TEMPO.CO, Jakarta -Kuasa hukum PT Chevron Pacific Indonesia, Todung Mulya Lubis mengatakan, kasus perusahaan tersebut yang melibatkan kontraktor merupakan pelanggaran dasar dalam hak asasi manusia (HAM). "Ini merupakan manufactured case, fabrikasi, kasus yang diada-adakan," ucapnya dalam konferensi pers di kantor Komisi Nasional Hak Asasi Manusia (Komnas HAM), Selasa, 21 Mei 2013.

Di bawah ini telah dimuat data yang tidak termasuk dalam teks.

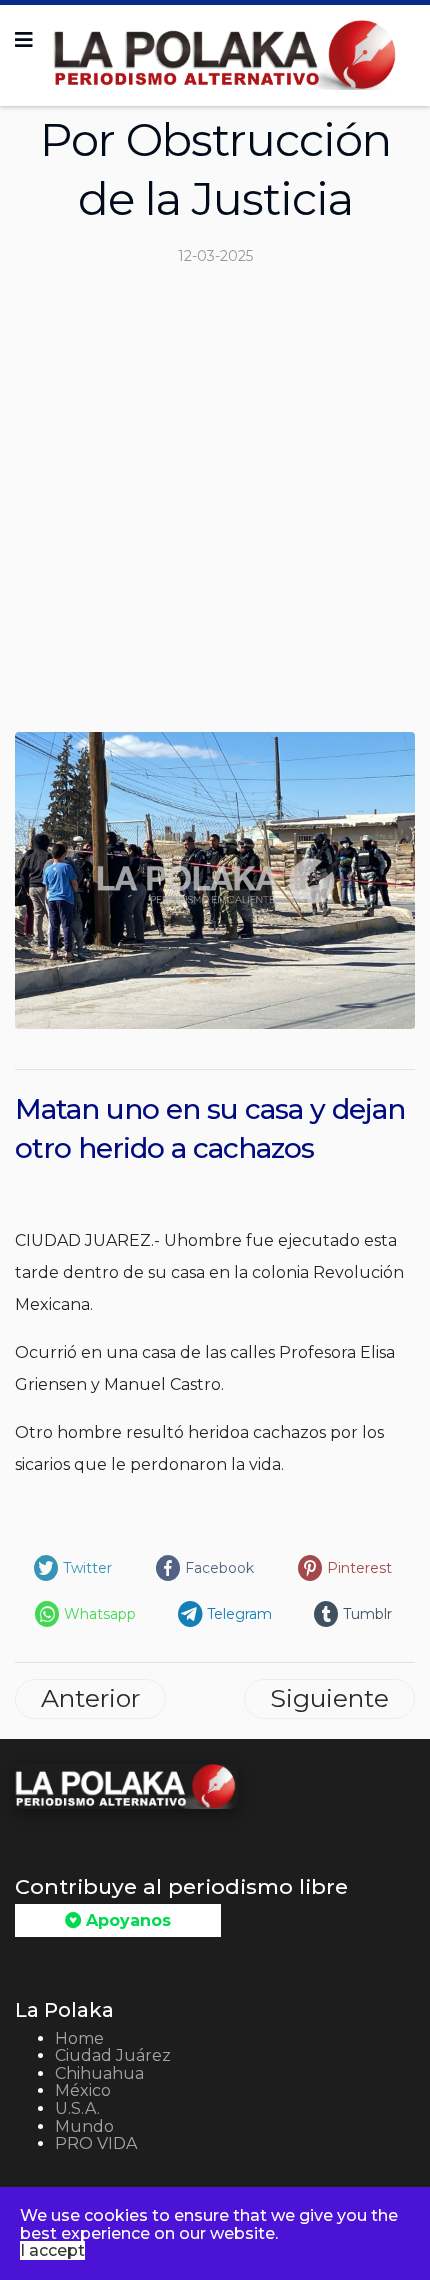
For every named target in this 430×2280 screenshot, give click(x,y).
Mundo (84, 2126)
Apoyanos (126, 1920)
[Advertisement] (215, 507)
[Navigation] (24, 40)
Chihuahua (99, 2073)
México (83, 2090)
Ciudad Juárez (113, 2055)
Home (79, 2038)
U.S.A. (77, 2108)
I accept (52, 2250)
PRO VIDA (96, 2143)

Ia menyebut banyak pelanggaran hukum yang dihadapi Chevron Pacific Indonesia, para karyawan perusahaan tersebut, serta kontraktor yang terlibat dalam bioremedisasi. Todung berpendapat tidak ada dasar hukum dalam kasus itu. Pihak kuasa hukum pun telah menyampaikan laporan mengenai kasus tersebut pada 23 November 2012.
Menurut Todung, pelanggaran terjadi pada proses penyelidikan, penyidikan, hingga peradilan. Dalam proses penyelidikan, kata dia, terdapat kesalahan pada hukum acara secara fundamental dalam memahami pelanggaran tindak pidana. Tim kuasa hukum Chevron Pacific Indonesia telah menyampaikan hal itu kepada Kejaksaan Agung. Ia pun menyebut hal itu sebagai kriminalisasi terhadap kasus perdata.
Ia menjelaskan, dalam hukum pidana dikenal adanya equality of arms atau azas keberimbangan. Todung menuturkan, jaksa dan pembela harus seimbang dalam menjalankan hak serta kewajiban. Ia menyebut jaksa memiliki waktu berbulan-bulan untuk melakukan persiapan, sedangkan pengacara Chevron Pacific Indonesia tidak diberi jangka waktu yang sama.
"Kami tidak bisa mengajukan semua ahli yang kami inginkan, sedangkan jaksa bisa," kata Todung. Ia mengatakan ada diskriminasi dari pihak pengadilan dalam memberi hak kepada kuasa hukum para terdakwa. Ia menuturkan, saat ini proses persidangan masih berjalan dan pihak keluarga yang diadili meminta Komnas HAM memberi keterangan pada persidangan di pengadilan.
Todung mengungkapkan, seorang karyawan Chevron Pacific Indonesia, Bachtiar Abdul Fatah, dalam putusan praperadilan dinyatakan belum menjadi tersangka. Oleh karena itu, kata dia, seharusnya Bachtiar tidak bisa disentuh hukum. "Tapi dalam proses berjalan, Bachtiar dijadikan tersangka dan ditahan," ucapnya. Ia menyebut kejaksaan memproses kasus Bachtiar tanpa menghormati putusan praperadilan.